Born 1990, Tulmur/Ipswich, Queensland. Aboriginal Australian and European. Lives and works in Kombumerri Country/Gold Coast, Queensland. Pronouns: they/them.

 

"Field Samples" 2024–25

bunchy sedge, sword and asparagus fern, blue cow pea, cumbungi (broad-leaved cattail), mangrove and common native reed, cyanotype on paper

 

Courtesy of Norton Fredericks, Kombumerri Country, Gold Coast.

 

"Blood test results" 2024

cyanotype on paper

 

Courtesy of Norton Fredericks, Kombumerri Country, Gold Coast, made with support from Outer Space.

 

To make Field Samples, Norton Fredericks engaged with two highly contaminated sites in Meanjin/Brisbane that contain per/polyfluoroalkyl substances—otherwise known as ‘forever chemicals’. Forever chemicals are exceptionally stable chemical compounds which are resistant to degradation. Used in chemical agriculture, cleaning products, commercial manufacturing, and more, their ubiquity means they can be found throughout the biosphere on a planetary scale, from waterways and soil to Arctic ice and breastmilk.

 

Fredericks’s research-based practice involved visiting these toxic sites, collecting native plant specimens to create impressions of their forms, and developing the cyanotypes in contaminated water.
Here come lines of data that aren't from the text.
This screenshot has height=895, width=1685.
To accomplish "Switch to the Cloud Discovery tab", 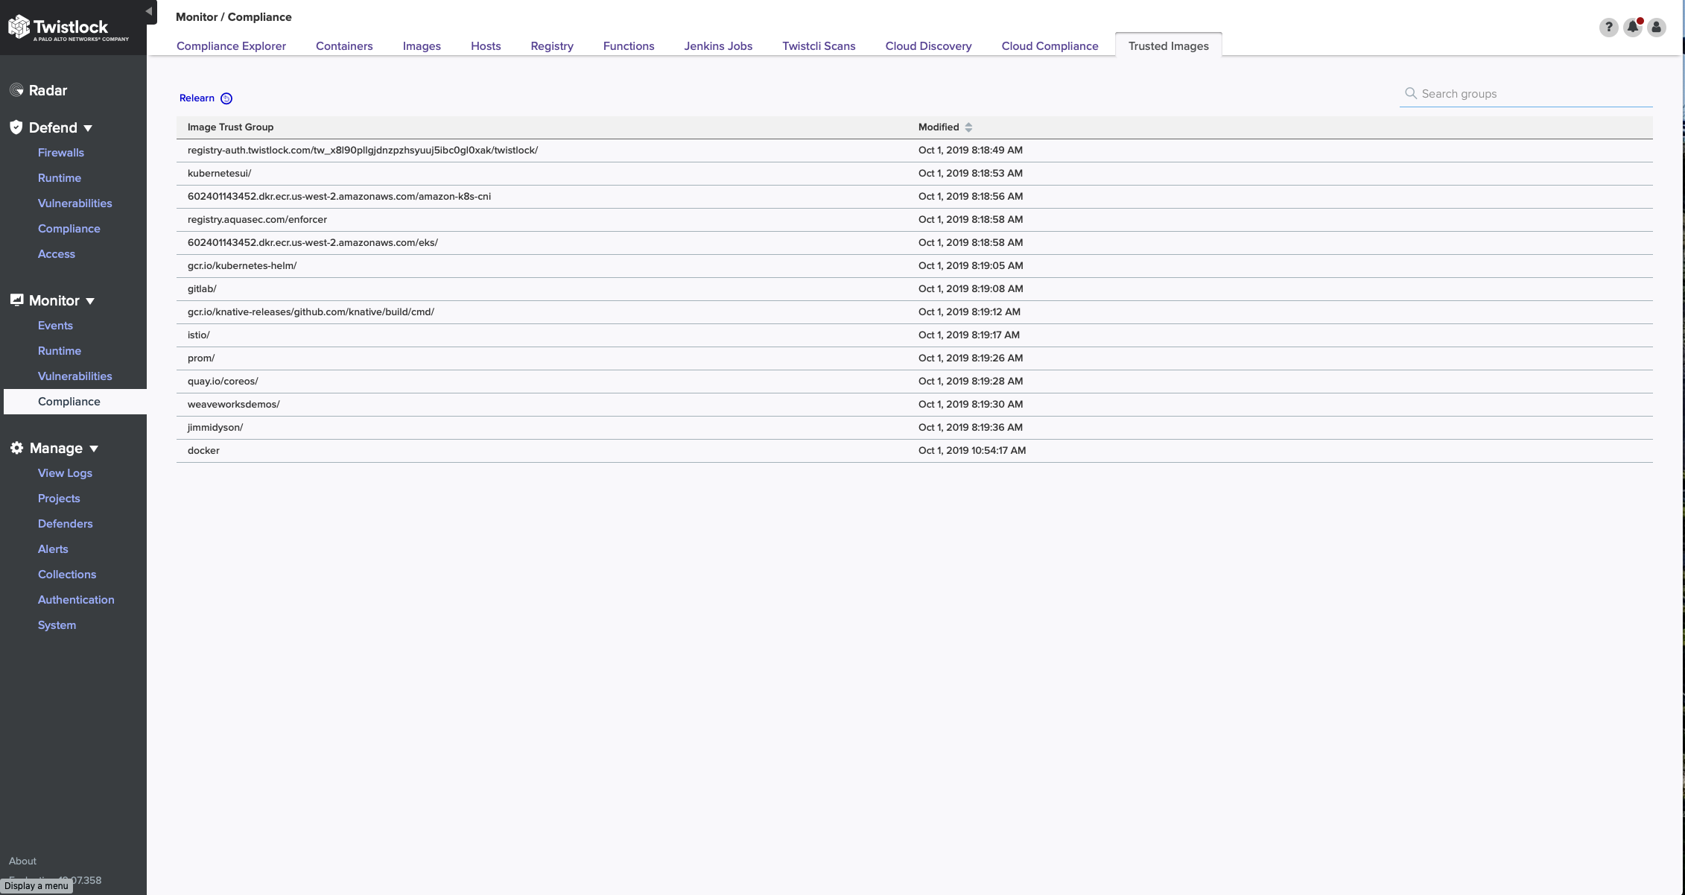I will pos(928,46).
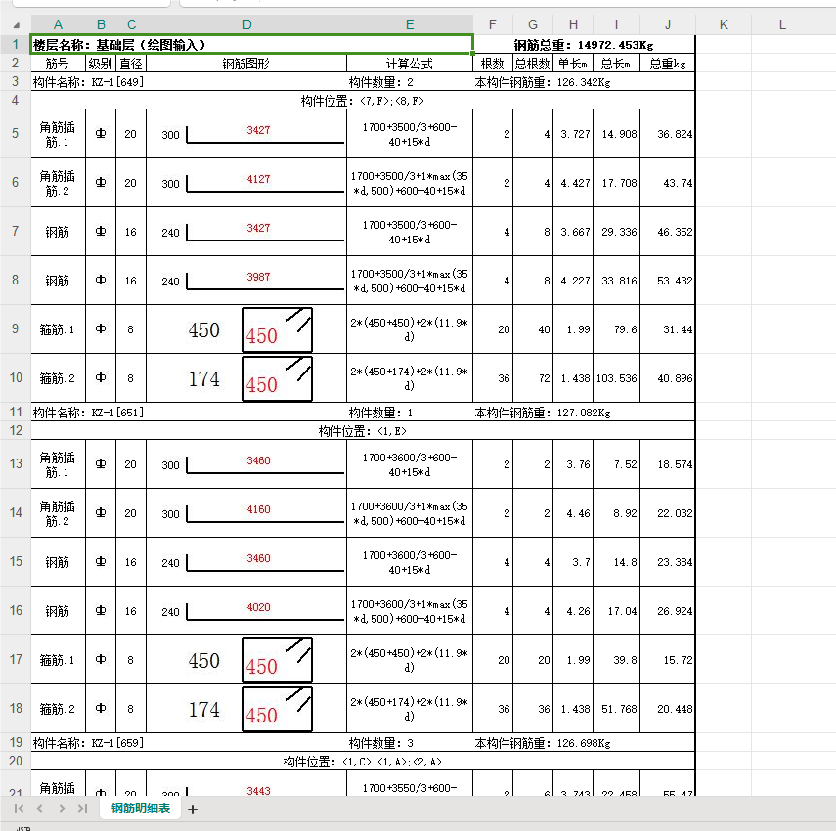Select row 11 header
Screen dimensions: 836x831
tap(15, 412)
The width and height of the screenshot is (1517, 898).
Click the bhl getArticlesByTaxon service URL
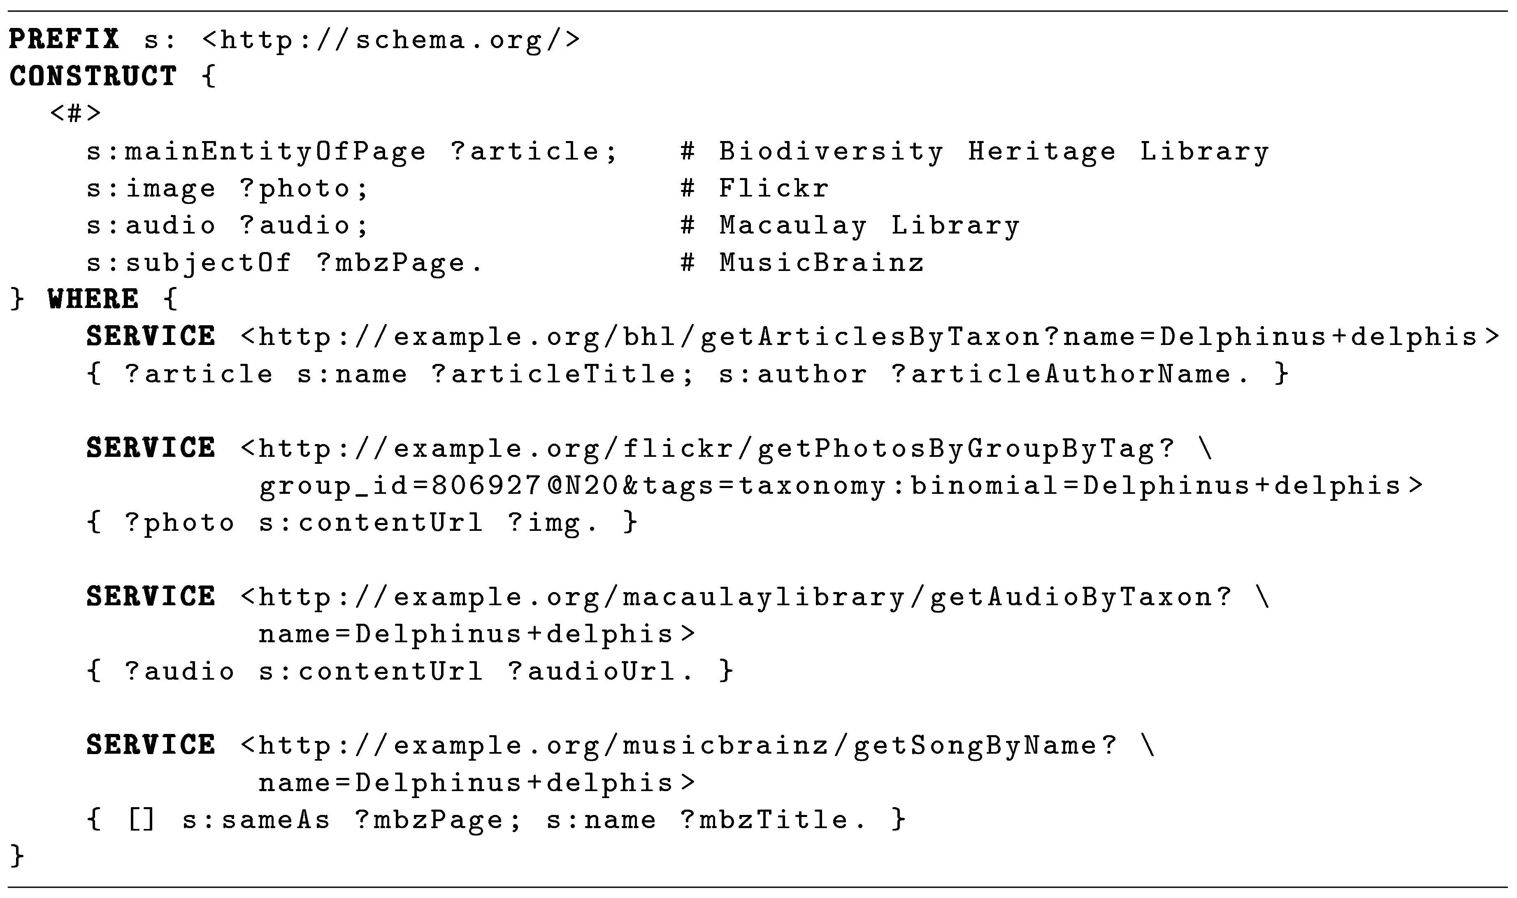(x=869, y=337)
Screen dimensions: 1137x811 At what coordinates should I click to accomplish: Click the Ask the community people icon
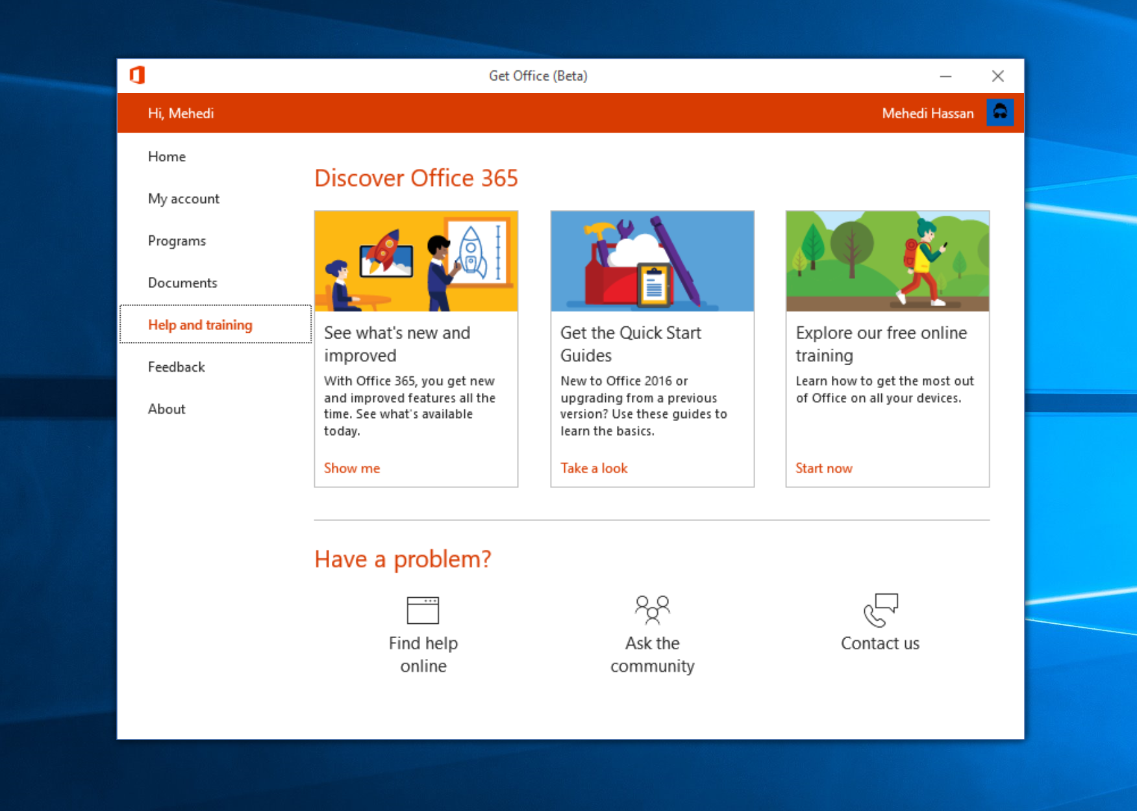[652, 610]
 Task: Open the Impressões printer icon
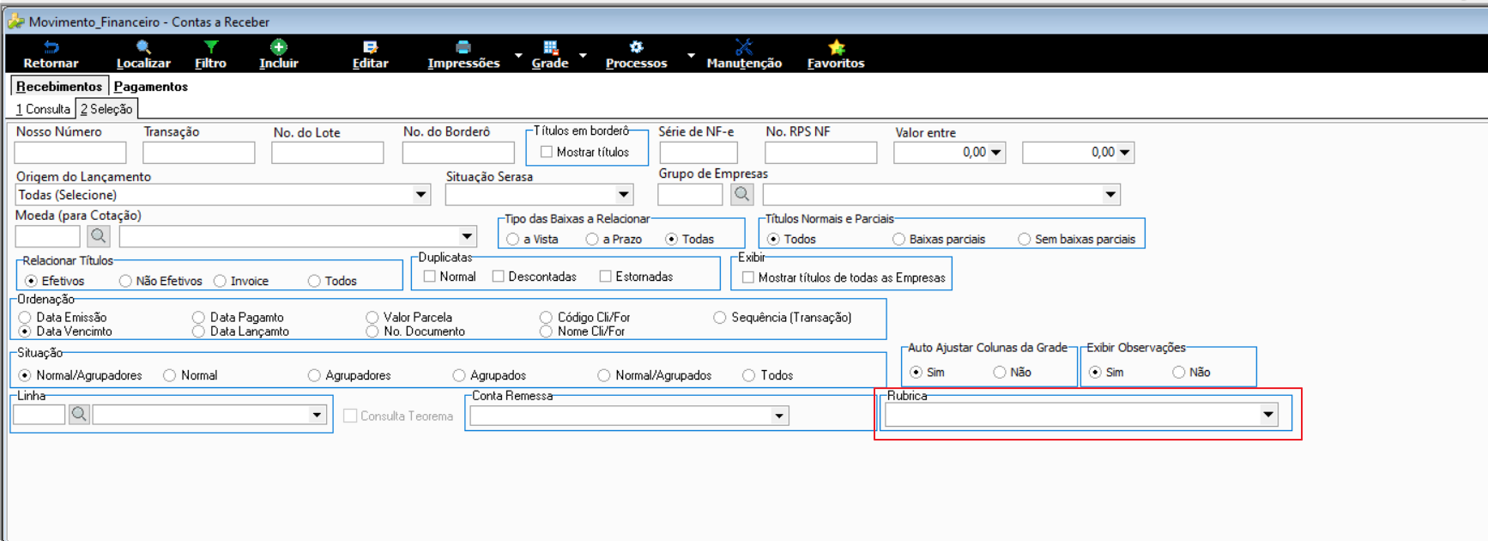[x=463, y=47]
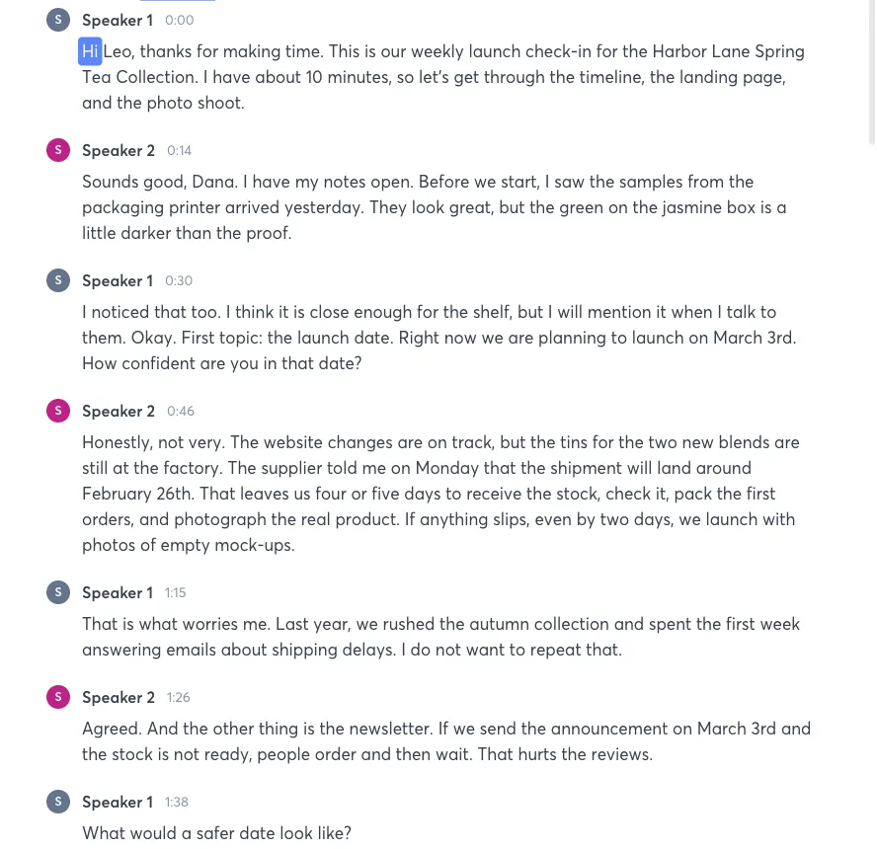Select the highlighted word "Hi"
Image resolution: width=877 pixels, height=849 pixels.
click(x=90, y=51)
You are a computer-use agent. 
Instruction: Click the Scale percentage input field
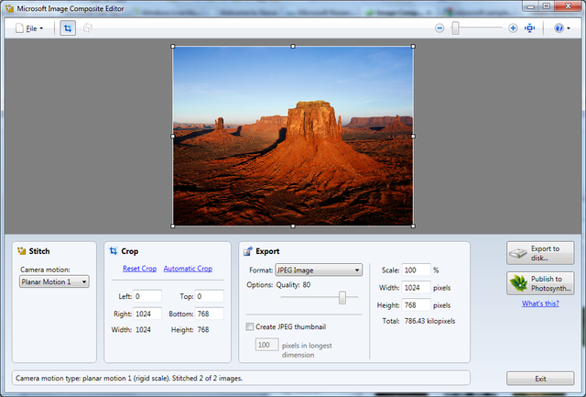click(x=417, y=270)
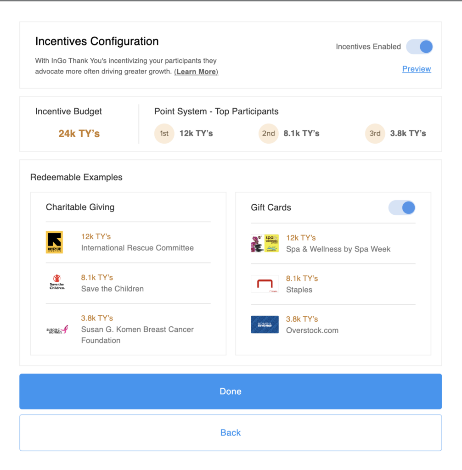Select the 24k TY's incentive budget value
Viewport: 462px width, 470px height.
(79, 134)
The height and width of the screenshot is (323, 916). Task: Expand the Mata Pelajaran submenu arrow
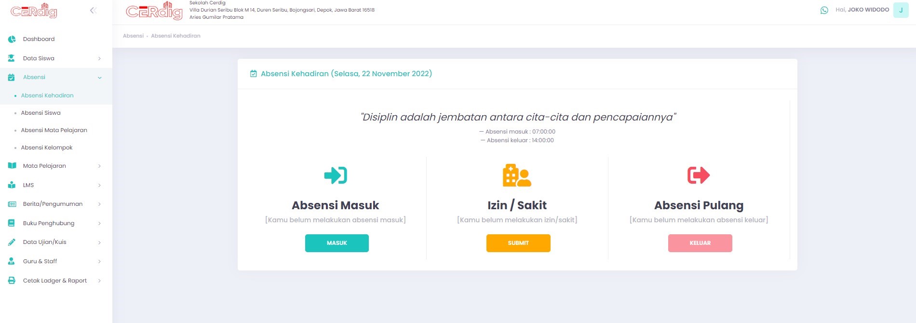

The results recorded in Blood Test are derived from the artist’s own body, registering its anatomical contamination by these same chemicals.

 

The cyanotype is a camera-less photographic process with colonial lineages related to the impetus to capture the natural world and to categorise it into taxonomies aligned with Western knowledge systems. Subverting these colonial inheritances, Fredericks turns their attention to the local and the molecular, using the cyanotype to evidence the material traces of forever chemicals to visualise our post-natural present. In this way, Fredericks reveals how the toxic colonial legacies of chemical manufacturing have permeated through all environments, atmospheres, and beings. Through the introduction of native plant species—such as bunchy sedge, blue cow pea, and mangrove—selected for their ability to phytoremediate and heal soil and waterways, Fredericks gestures towards First Nations’ land-management practices that maintain ecological balance.